The Fosters were climbing into the ambulance. The siren wailed, and the spectators moved away. Jill thought of that endless winding street they called the Via Dolorosa, the chanting pilgrims, the chattering vendors, the repetition of a scene she never wanted to see again, the clatter, the noise.

'I can face it,' she sighed. 'It won't seem so long if we're together.'

Robin was enjoying himself. Being on his own always gave him a sense of freedom, of power. And he had become very bored trailing along in the path of the pilgrims, with people going down on their knees every other moment. It wasn't even as if they were walking the right way. The city had been pulled down and rebuilt so many times that it was altogether different from what it had been two thousand years ago. The only way to reconstruct it would be to pull it down again, and then dig and dig and reveal all the foundations. He might well become an archaeologist when he grew up, if he didn't become a scientist like his father. The two professions were rather similar, he decided. He certainly would not become a clergyman like Mr Babcock. Not in this day and age.

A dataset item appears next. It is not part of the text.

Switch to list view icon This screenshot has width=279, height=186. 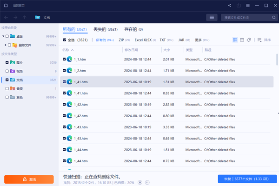[235, 40]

He wondered how long they would stay inside the church. Hours, probably. It was full to the brim with priests and pilgrims wanting to pray, and they would all bump into each other. This made him laugh, and laughing made him want to go to the toilet-his grandmother hated the word toilet, but everyone used it at school-and so, as there wasn't a real one handy, he went and relieved himself against the wall of the church. Nobody saw. Then he sat down on a step, opened his two maps and spread them across his knees. The thing was, Jesus had either been held in the Antonia Fortress or in the Citadel. Probably both. But which one had he been held in last, before he had to carry his Cross with the two other prisoners, and set out for Golgotha? The description in the Gospels did not make it clear. He was brought before Pilate, but Pilate could just as well have been in the one place as in the other. Pilate delivered Jesus to the high priests to be crucified, but where were the high priests waiting for him? That was the point. It could have been at Herod's Palace, where the Citadel stood now, and in that case Jesus and the two thieves would all have left the city by the Genath Gate. He looked from one map to the other: the Genath Gate was now called Jaffa Gate, or in Hebrew Yafo-it depended which language you spoke.

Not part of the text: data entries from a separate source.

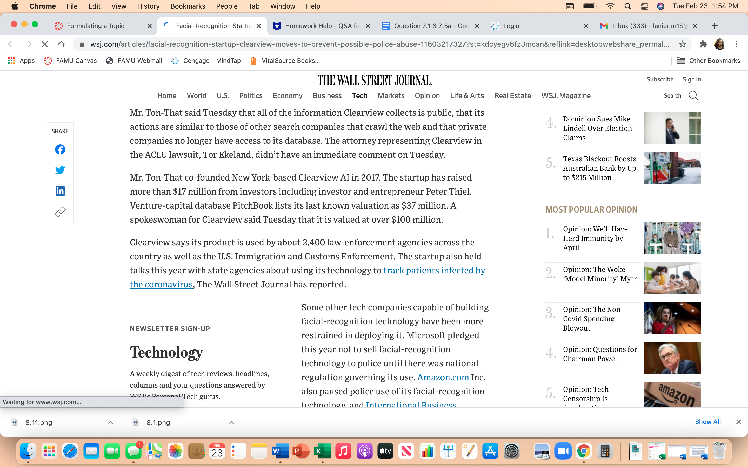
Task: Open the Apps grid on the bookmarks bar
Action: (x=11, y=61)
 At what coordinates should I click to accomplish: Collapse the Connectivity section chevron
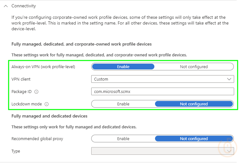(x=5, y=6)
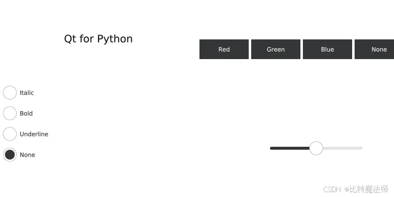Click the Bold text label
Image resolution: width=394 pixels, height=197 pixels.
26,113
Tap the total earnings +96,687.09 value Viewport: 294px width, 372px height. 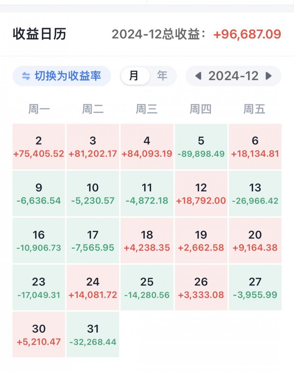point(247,34)
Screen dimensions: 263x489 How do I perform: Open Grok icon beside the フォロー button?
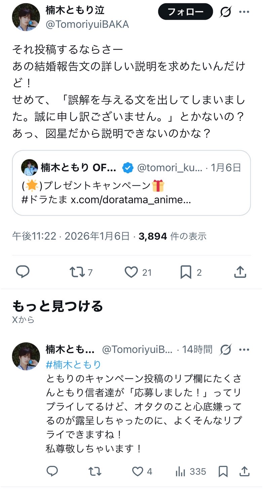pyautogui.click(x=226, y=12)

Robin looked at the church door. They would be ages yet. He decided to walk to the Jaffa Gate and see how it was for himself. It wasn't very far, and with the help of the modern map he wouldn't lose the way. It took him less than ten minutes to reach the gate, and here he paused to take stock of his surroundings. People were passing in and out, and there were cars drawn up outside, as there had been by St Stephen's Gate at the opposite end of the walled city. The trouble was, of course, that instead of the bare hillside and gardens, which was how it would have been two thousand years ago, there was now a main road, and the modern city spreading itself everywhere. He consulted his old map once again. There used to be a fortress tower called Psephinus, standing proud and mighty by the north-west corner of the city, and this was the tower that the Emperor Titus rode to inspect, when he camped with his Roman legions before capturing and sacking Jerusalem in A.D. 70. There was something built on the present site called the College des Freres. Wait a moment, though. Was it the College des Freres or a hotel called the Knight's Palace? Either way it was still inside the walls of the city, and somehow that was not right, even with the walls having been rebuilt.